#2: Tax Man
This is pretty rare for a television series: the second episode (and the first one filmed) being the second best episode overall. In a story you've all heard many times before, this episode was filmed first, so that the strength of the guest star (Kids in the Hall's Kevin McDonald would carry the cast through the efforts of bonding. Well, it paid off. A single story with a variety of sources of humour, excellent acting, and a memorable kick start to the series. Within the first hour of filmed episodes, Corner Gas was at its stride. Anyways, a representative from Canada Customs and Revenue Agency arrives to audit Corner Gas's financial records from last year. Since this early in the show's run Oscar has recently retired, the taxman is looking for him. He's a little sensitive, concerned over abuse received by CCRA representatives from people like Oscar. We see the beginning of Wanda's smarter-than-thou behaviour on the subject of proper article use (ie. "a taxman" and "the taxman" are two very different thing), Lacey's fish out of water character, and Hank and Oscar's combined scheming forces. It's also the debut of Oscar's "jackass" catchphrase, which has to rank up there for something. Oscar can't find the files he needs for the taxman, and Emma as usual has all the answers if only anybody will listen. Several great moments in this one: Lacey and Marvin having a brief romantic moment before she learns where he works, "can I buy you a drink, bearing in mind I'm not gay" / "I could use a drink, bearing in mind I'm not an alcoholic", and Oscar's telephone conversation flashback. The "Elliot Ness" flashback was an early sign at how inventive the producers could be by showing us part of a scene and then later letting us know there was more to it. Contrasting big city and small town coffee prices was a good opener to the series as well. As I said, if they can hit the ground running with episodes like this, its a good sign.
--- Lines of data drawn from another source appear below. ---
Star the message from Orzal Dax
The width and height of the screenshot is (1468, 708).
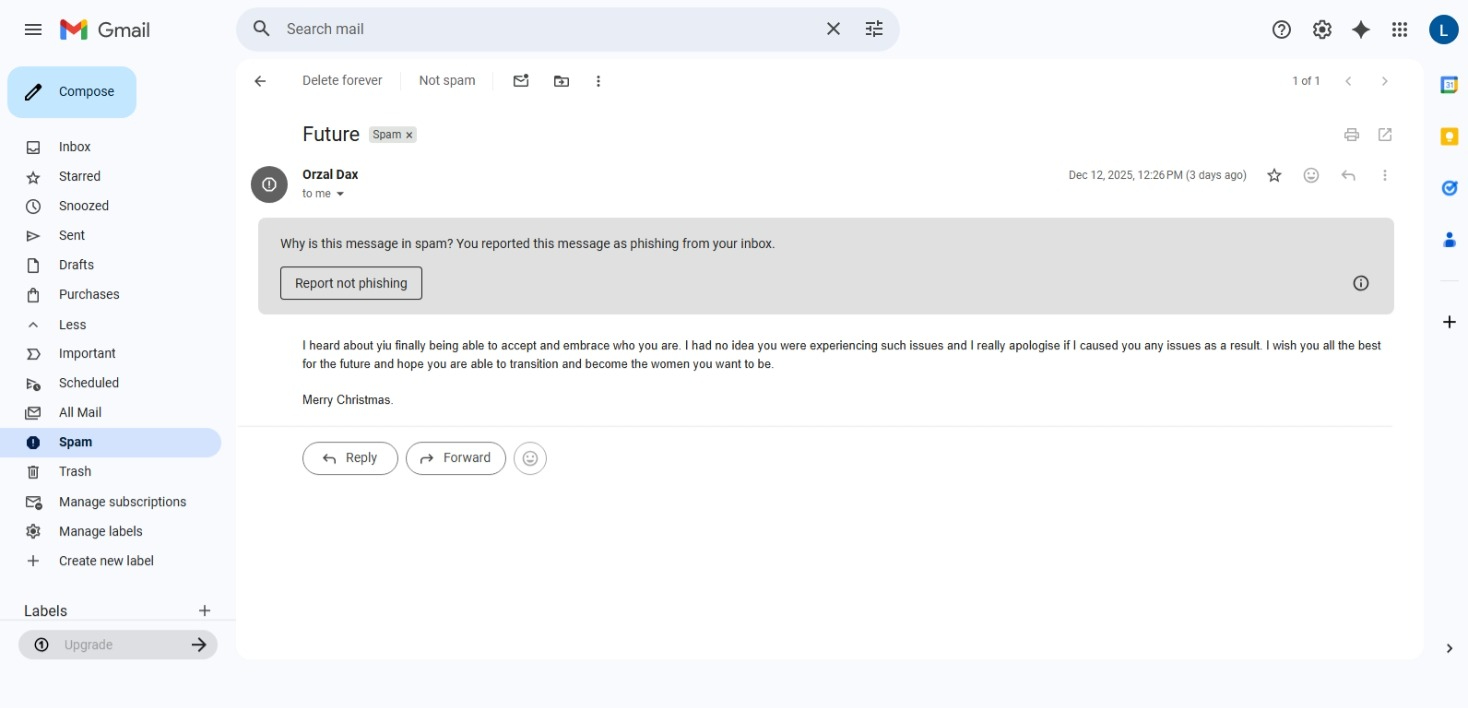point(1274,176)
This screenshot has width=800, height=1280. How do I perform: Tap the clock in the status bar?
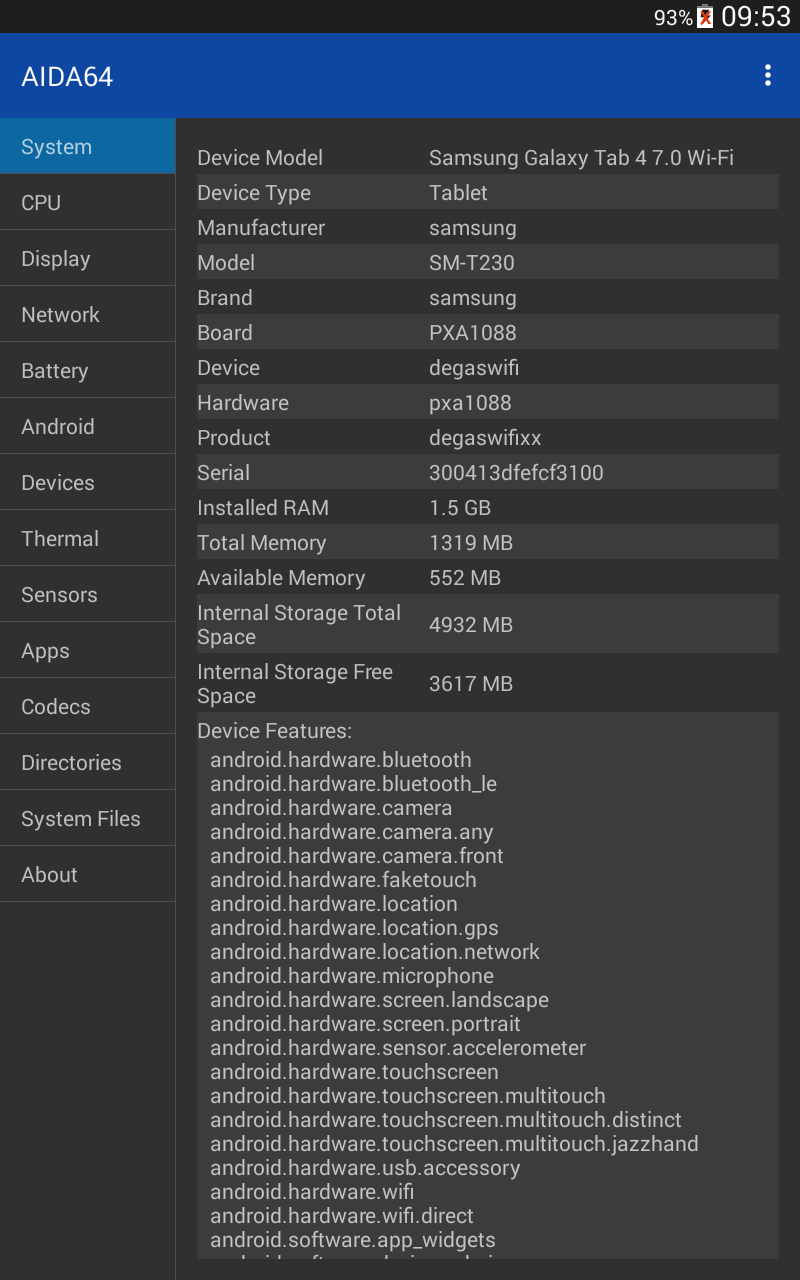click(755, 17)
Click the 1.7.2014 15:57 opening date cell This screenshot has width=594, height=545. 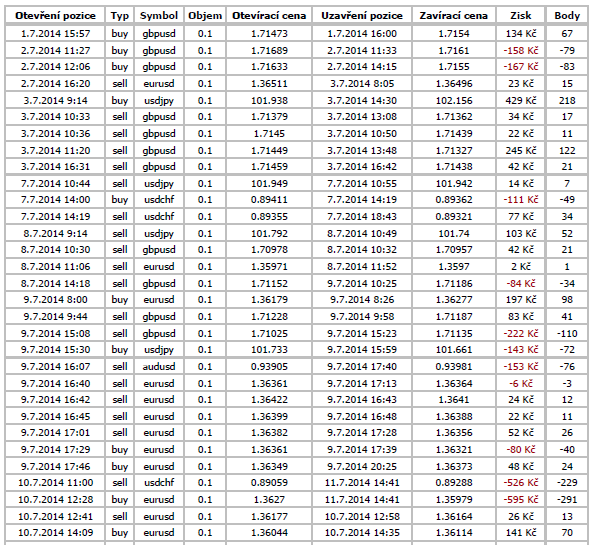click(x=55, y=34)
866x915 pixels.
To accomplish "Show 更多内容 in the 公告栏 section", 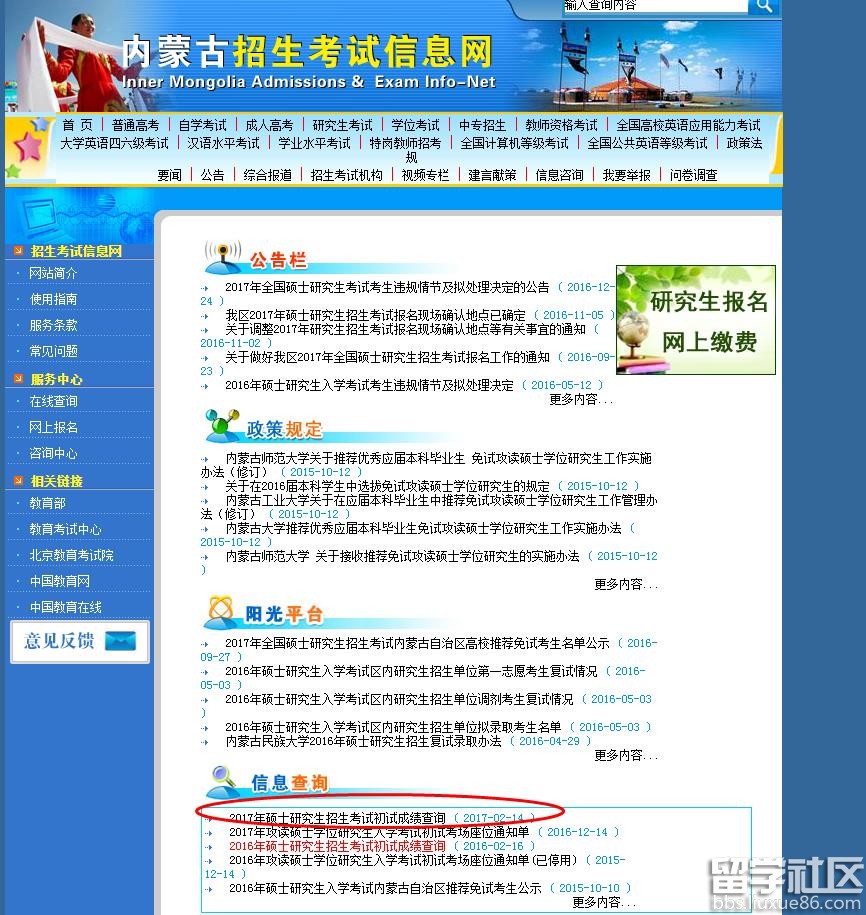I will click(x=580, y=399).
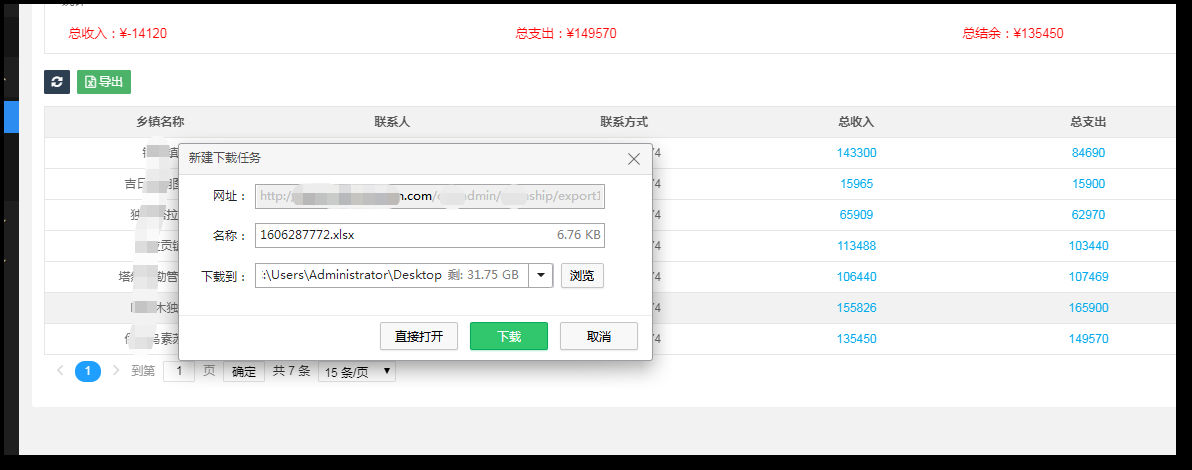
Task: Open the 165900 total expense link
Action: [1088, 308]
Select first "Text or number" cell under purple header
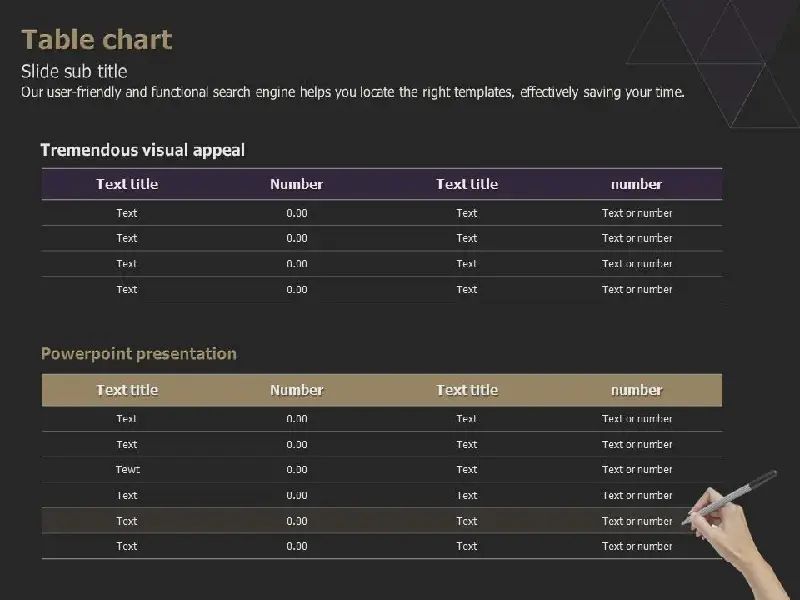The image size is (800, 600). pos(637,213)
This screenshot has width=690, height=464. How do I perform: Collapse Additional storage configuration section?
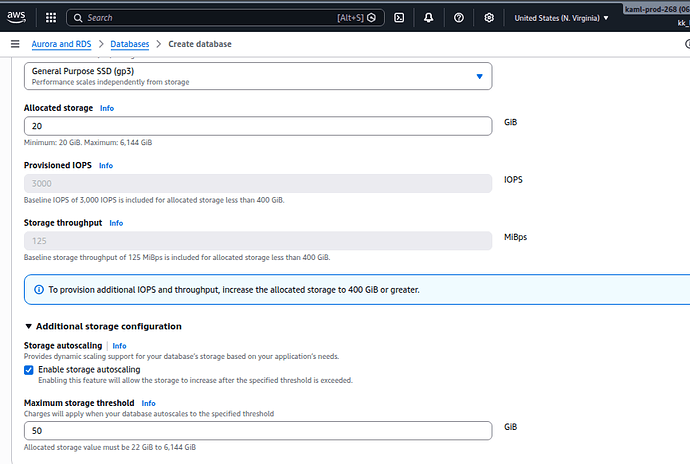point(28,326)
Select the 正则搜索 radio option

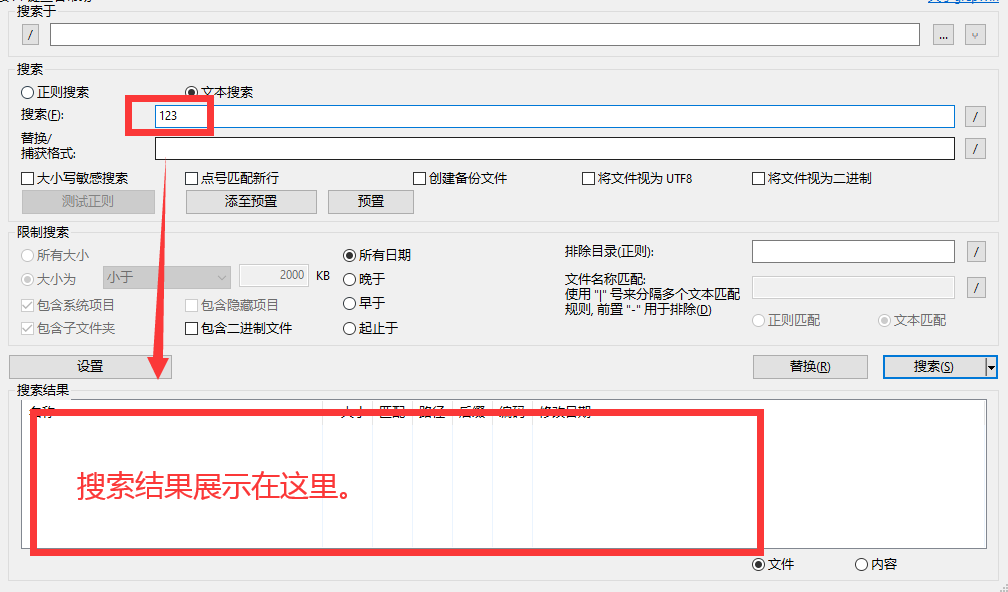pyautogui.click(x=28, y=92)
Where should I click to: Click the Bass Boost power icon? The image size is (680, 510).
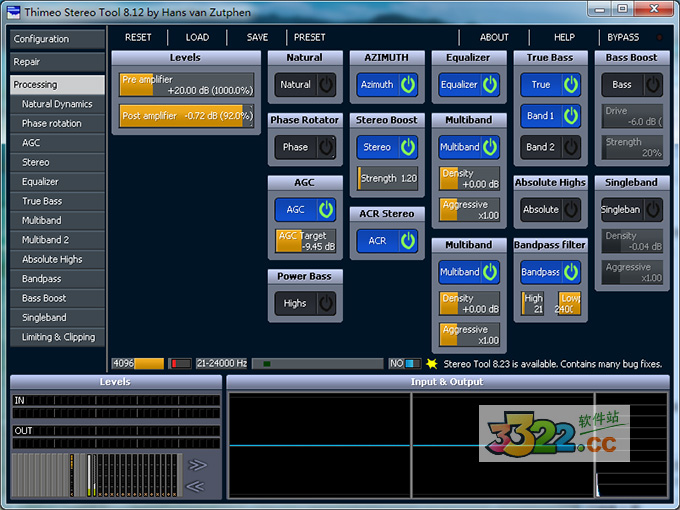click(x=652, y=85)
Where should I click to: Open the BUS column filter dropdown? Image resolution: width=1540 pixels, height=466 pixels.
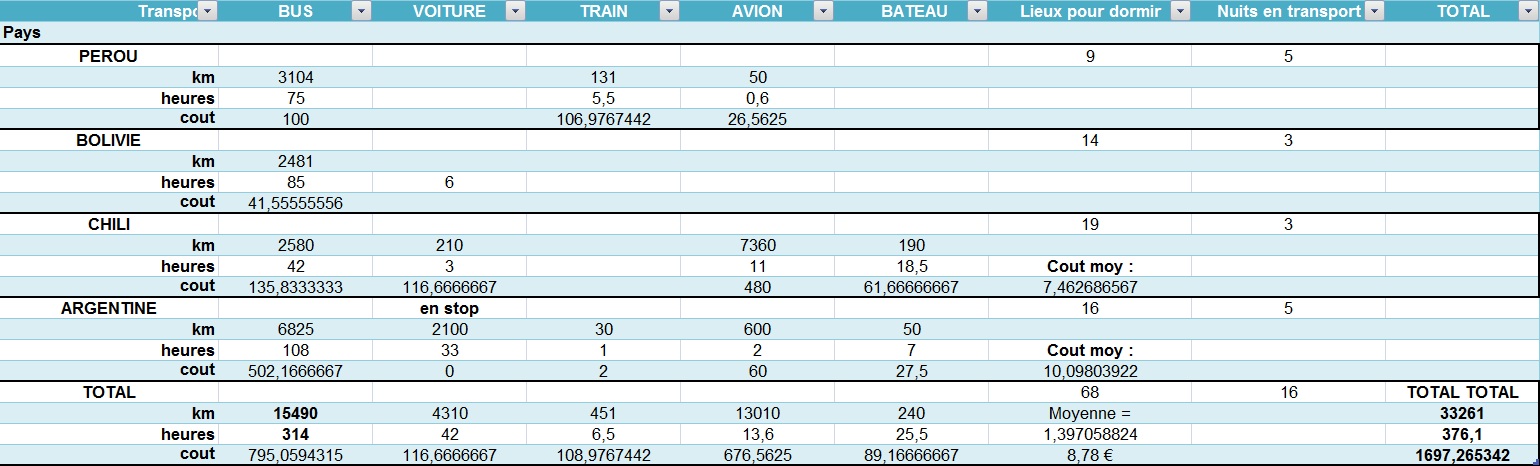(361, 12)
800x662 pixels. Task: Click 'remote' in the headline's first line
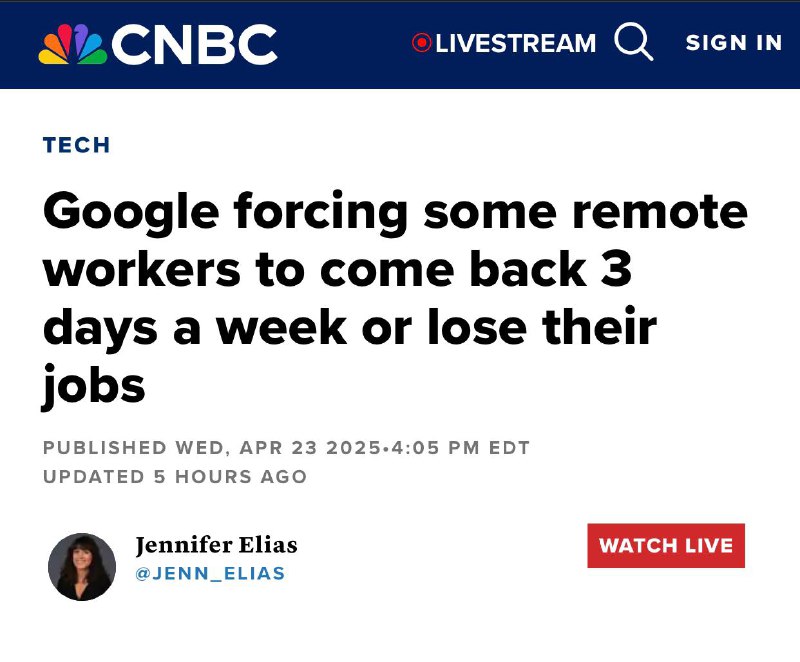click(660, 211)
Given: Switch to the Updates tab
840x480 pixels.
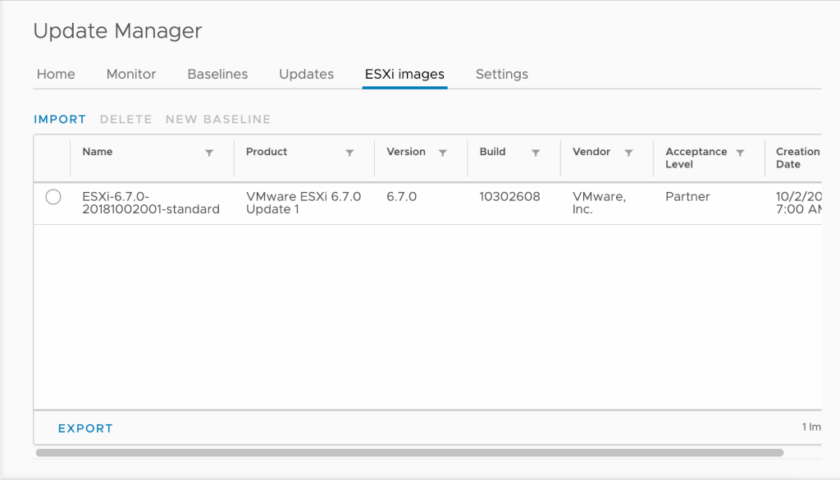Looking at the screenshot, I should coord(306,74).
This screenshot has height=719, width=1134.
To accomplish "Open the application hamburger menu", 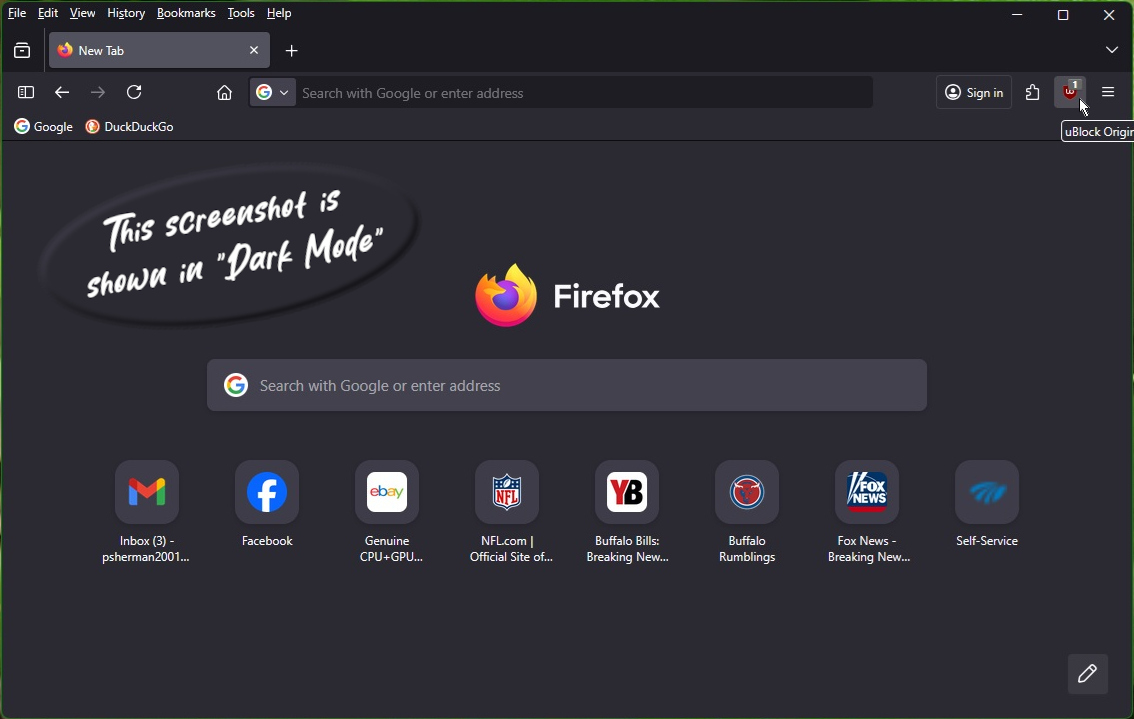I will point(1109,93).
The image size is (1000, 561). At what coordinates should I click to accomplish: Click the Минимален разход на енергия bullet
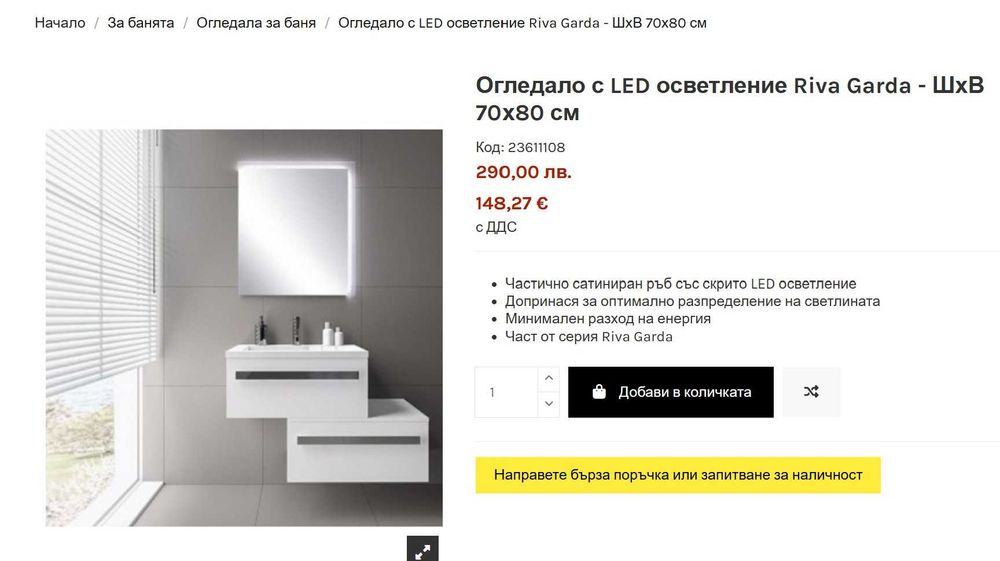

Honourable Mention: Block Party
A replica of Dog River in the form of LEGO is the best thing to remember about this episode. Actually the best thing by far is Hank's LEGO-created Corner Gas in the dream he had during his construction efforts. The lego storyline really drives the episode: the Wanda birthday subplot was pretty lame (as so many Wanda subplots are) and Karen's static apnea was downgraded by the lame jokes Lacey (and the producers) kept torturing us with. However, Hank's struggle for artistic integrity with Davis, Emma chastising Brent for not playing with his LEGO, the burning down of the shed, and the two hundred year old flashbacks were also episode highlights.
#106: Bean There
Ugh, now we're starting to scrape the bottom of the Corner Gas barrel. This episode features not one, not two, but three painful storylines. First off, truckers invade The Ruby until Lacey insults them. Fortunately Davis is so enamoured that he helps her out with an unfunny "she's dying" rumour that gets overplayed fast. Oscar gets tied up with the truckers and eventually figures out a way to go for a ride. This summarizes unfunny storyline #1. Unfunny storyline #2 features Brent/Emma/Karen conspiring to do a Jelly Bean contest to help the kids playpark (various fake unfunny scenes of playpark disintegration to follow), but without actually counting the beans and instead making up a number. Of course, they apparently never decided on a fake number and ended up telling everybody in town different answers. This summarizes unfunny storyline #2. Unfunny storyline #3 is actually summarized in-storyline by Wanda: Hank pretends that she owns a Lamborghini to get them invited to a Lamborghini-owner BBQ, and various annoying scenes where they try to talk their way out of the embarassing gag. It wasn't funny on Full House, it wasn't funny here.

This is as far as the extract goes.